Gokoffski will use her award to take the first step in restoring vision to patients blinded by optic nerve disease. Currently, there are no treatments available to help damaged optic nerves regenerate. Gokoffski’s research proposes to address this clinical need by using electric fields (EFs) to promote the regeneration of atrophied retinal ganglion cells (RGCs), the cells that make up the optic nerve. She proposes to demonstrate that EF application is an effective therapeutic modality to direct damaged optic nerves to regenerate and reestablish connections with the brain in living animals.

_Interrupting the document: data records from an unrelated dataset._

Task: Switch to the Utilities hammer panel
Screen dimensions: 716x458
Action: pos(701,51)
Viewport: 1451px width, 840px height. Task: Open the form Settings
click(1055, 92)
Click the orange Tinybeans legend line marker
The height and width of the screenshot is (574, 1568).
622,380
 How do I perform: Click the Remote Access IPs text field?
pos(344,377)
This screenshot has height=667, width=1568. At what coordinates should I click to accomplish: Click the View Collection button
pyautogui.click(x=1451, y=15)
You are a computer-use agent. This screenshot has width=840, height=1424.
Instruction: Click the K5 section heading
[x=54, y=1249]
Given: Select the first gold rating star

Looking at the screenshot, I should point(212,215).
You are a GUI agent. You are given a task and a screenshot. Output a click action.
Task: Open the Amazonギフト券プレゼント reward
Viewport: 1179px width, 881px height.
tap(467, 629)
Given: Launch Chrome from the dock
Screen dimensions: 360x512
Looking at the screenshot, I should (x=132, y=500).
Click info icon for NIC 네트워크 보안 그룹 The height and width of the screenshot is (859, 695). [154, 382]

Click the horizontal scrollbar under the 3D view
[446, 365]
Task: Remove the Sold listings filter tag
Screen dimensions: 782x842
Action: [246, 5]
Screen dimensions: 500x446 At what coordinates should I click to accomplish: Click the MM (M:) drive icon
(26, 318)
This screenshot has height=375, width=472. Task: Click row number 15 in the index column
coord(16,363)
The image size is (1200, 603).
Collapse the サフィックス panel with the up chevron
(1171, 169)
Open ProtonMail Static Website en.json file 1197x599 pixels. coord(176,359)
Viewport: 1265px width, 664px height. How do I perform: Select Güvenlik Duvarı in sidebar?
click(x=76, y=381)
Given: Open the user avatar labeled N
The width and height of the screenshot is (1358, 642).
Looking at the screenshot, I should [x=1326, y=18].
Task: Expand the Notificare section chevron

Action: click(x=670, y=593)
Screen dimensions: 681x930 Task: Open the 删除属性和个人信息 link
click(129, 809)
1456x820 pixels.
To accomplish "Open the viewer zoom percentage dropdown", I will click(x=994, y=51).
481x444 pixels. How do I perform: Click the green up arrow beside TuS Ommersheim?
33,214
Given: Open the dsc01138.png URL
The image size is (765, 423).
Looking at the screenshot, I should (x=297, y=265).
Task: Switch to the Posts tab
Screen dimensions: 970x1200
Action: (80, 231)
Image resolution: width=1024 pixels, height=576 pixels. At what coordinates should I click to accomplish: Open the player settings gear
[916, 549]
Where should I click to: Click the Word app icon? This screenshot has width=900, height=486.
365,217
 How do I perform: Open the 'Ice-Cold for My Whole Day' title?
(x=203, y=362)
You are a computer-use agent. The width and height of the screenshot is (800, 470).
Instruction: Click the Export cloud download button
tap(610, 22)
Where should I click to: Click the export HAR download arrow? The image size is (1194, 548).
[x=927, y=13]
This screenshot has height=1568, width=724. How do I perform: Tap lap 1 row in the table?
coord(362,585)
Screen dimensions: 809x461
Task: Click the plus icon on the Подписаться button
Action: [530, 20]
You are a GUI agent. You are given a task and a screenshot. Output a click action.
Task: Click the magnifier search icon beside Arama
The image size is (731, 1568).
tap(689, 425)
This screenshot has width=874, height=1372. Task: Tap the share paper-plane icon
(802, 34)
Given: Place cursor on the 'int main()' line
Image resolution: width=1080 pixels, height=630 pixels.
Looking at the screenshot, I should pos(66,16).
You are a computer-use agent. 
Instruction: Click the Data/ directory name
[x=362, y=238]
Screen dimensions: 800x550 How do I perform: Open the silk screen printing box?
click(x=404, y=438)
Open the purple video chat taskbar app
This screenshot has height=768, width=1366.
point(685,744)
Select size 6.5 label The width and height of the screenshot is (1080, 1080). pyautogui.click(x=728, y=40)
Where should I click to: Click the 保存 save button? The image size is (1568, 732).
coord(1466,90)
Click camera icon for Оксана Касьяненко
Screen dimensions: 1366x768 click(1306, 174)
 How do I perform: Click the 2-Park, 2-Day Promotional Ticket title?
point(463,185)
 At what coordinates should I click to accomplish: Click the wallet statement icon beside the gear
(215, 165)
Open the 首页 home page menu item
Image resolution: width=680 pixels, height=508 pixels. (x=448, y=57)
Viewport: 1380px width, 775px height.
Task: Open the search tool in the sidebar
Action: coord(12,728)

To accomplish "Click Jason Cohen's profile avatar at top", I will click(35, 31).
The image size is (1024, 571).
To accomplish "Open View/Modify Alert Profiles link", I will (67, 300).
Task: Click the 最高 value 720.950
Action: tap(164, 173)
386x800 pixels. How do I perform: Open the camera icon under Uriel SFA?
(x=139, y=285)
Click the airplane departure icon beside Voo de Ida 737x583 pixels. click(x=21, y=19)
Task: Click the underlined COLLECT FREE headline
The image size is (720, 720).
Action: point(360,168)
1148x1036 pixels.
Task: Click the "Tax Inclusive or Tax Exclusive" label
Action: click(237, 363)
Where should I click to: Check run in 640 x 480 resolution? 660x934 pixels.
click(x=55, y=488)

“Support from the Baxter Foundation will allow us to develop cutting edge technology to regenerate the optic nerve, the cable that relays visual information from the eye to the brain,” said Gokoffski. “If successful, our technology could help restore vision to the millions of patients worldwide who are legally blind from diseases that permanently damage the optic nerve, such as advanced glaucoma.”
Gokoffski intends for the research conducted with the Baxter award to motivate future work to demonstrate functional visual recovery after treatment with EFs.
For his project, Jadhav will interrogate how “epigenetic controls”—or molecular switches that turn genes on or off—can trigger the development and progression of colorectal cancer, which kills 50,000 people a year in the United States. Specifically, Jadhav will study how an epigenetic modifier called Polycomb Repressive Complex 2, or PRC2, affects the transformation of normal cells into cancer cells.
He will study this process using laboratory mice, which will be genetically engineered to carry one or multiple mutations known to cause colorectal cancer, along with different levels of PRC2 activity.
“Findings from this proposal will directly impact our efforts in the development of early cancer detection methods and future therapeutic approaches,” said Jadhav. “I’m deeply grateful to the Baxter Foundation for their pivotal investment in my early research career as a new faculty member at USC.”
The Baxter Foundation is committed to supporting early-career investigators and medical students at educational and scientific institutions across California. The foundation’s ultimate goal is to advance research and medical innovations that will contribute to new treatments for patients.
“We are excited to play a role in supporting Drs. Gokoffski and Jadhav’s research, as well as the research conducted by medical students,” said Jane Haake Russell, president of the Baxter Foundation. “Their work exemplifies the foundation’s mission to support researchers who strive to develop new approaches to improve quality of life.”